While the district attorney waged his media campaign, the groundwork of Cooney, Cheshire, Smith and other defense lawyers was bearing fruit. Using the 2004 law they had lobbied for, requiring prosecutors to open their evidence files to defendants, they forced Nifong to release 1,844 pages of DNA reports from a lab that tested semen found in Mangum’s body. Cheshire’s young partner, Bannon, piled the reports on a conference table in the firm’s office. The DNA evidence failed to incriminate the players — the attackers, Nifong told interviewers, could have used condoms — but scrapings from one of Mangum’s false fingernails left at least a slim possibility that Evans had assaulted her.

“Brad bought a DNA textbook on, read it from cover to cover and sat in that conference room for 41/2 days,” Cheshire says. “Brad, by sheer will power, uncovered what amounted to a criminal conspiracy to convict these guys.” He found that tests by the lab Nifong had hired, Burlington-based DNA Security Inc., had ruled out all of the lacrosse players but found semen from several other men. That led Cheshire’s side to accuse Nifong and the company’s former lab director of conspiring to hide evidence.

In December 2006, the defense lawyers began hammering on the findings to the press. The coverage forced Nifong to drop some charges. The publicity led the State Bar, which governs lawyers’ conduct, to accuse him of violating ethics rules in his own dealings with the press, committing “dishonesty, fraud, deceit or misrepresentation.” The following month, N.C. Attorney General Roy Cooper wrenched the case out of the DA’s hands. When juries decide that, during a trial, the state has failed to prove its case, they return a verdict of not guilty. In April, Cooper declared the three defendants “innocent.”

The TV trucks with their tall pole antennas are gone, and on a quiet, shady street next to the stone wall that surrounds the Duke campus, city construction crews patch potholes.
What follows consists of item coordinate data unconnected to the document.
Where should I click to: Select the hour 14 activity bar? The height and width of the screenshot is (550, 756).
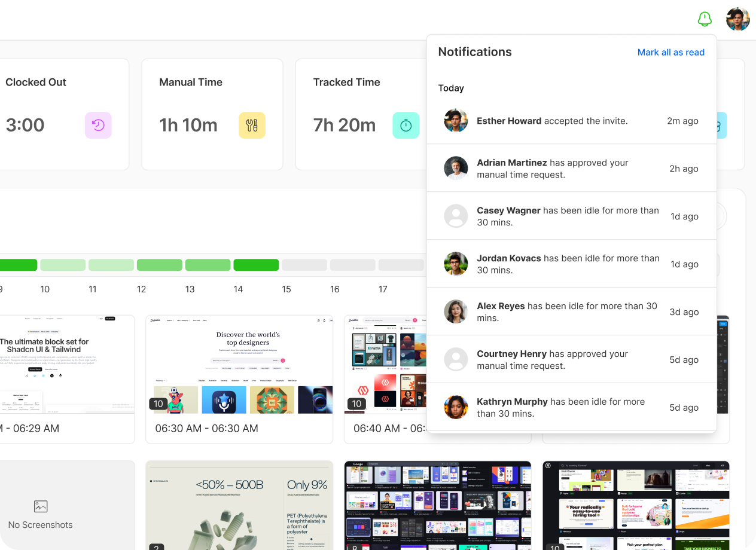click(256, 265)

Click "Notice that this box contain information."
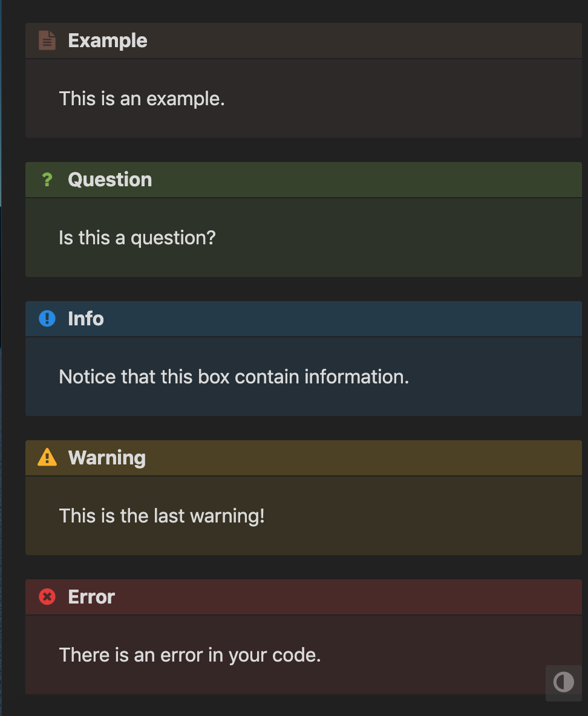(234, 377)
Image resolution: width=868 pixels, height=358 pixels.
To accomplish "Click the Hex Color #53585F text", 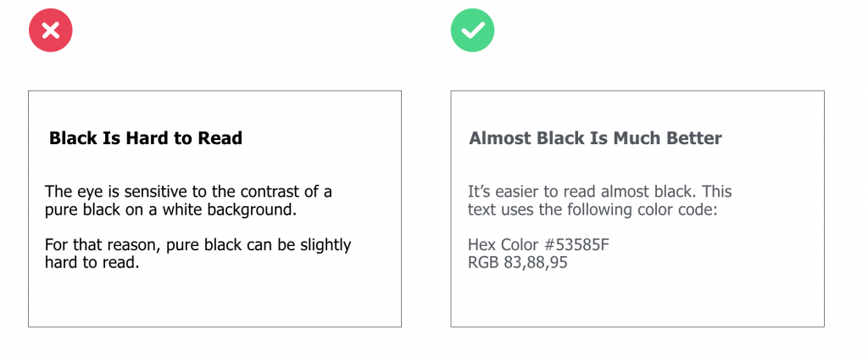I will click(x=538, y=244).
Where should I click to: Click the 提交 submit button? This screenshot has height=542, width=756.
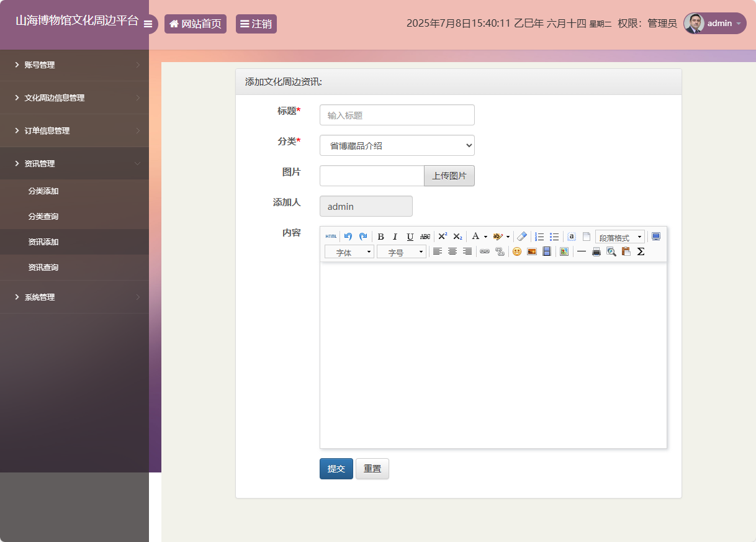[336, 469]

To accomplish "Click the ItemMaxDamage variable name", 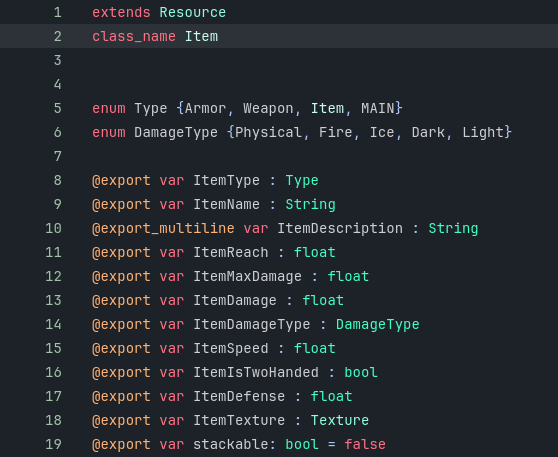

The white frame house on Buchanan Boulevard where the lacrosse team partied is quiet. But the dispute is likely to drag on in civil courts, as plaintiffs sue Durham police, Nifong and the DNA lab, seeking $30 million. This case, too, could become a media spectacle. Seligmann has hired Barry Scheck, who helped defend O.J. Simpson. Brendan Sullivan Jr. and Christopher Manning, who defended Oliver North in the 1987 Iran-Contra scandal, will represent Finnerty and Evans.

As a criminal lawyer, Cheshire won’t be involved. But most legal authorities expect the debacle to produce legislative and legal efforts to head off repeats of what the lawsuit calls “one of the most chilling episodes of premeditated police, prosecutorial and scientific miscount in modern American history.” Cheshire agrees. The case left him with an uneasy feeling that can’t be wrapped in snippets of videotape or buried beneath bold headlines. “People got to see justice in real time up close, and it wasn’t working.” Maybe in the end, though, it did.

On a September morning, a week after a Durham judge found him guilty of contempt of court for lying about the DNA evidence, Nifong walked up the front steps of the Durham County jail, where nearly four months earlier, Cheshire had gambled on letting Evans face the press. The former prosecutor was there to serve his day-long sentence. Reporters pressed around him. This time, he had nothing to say.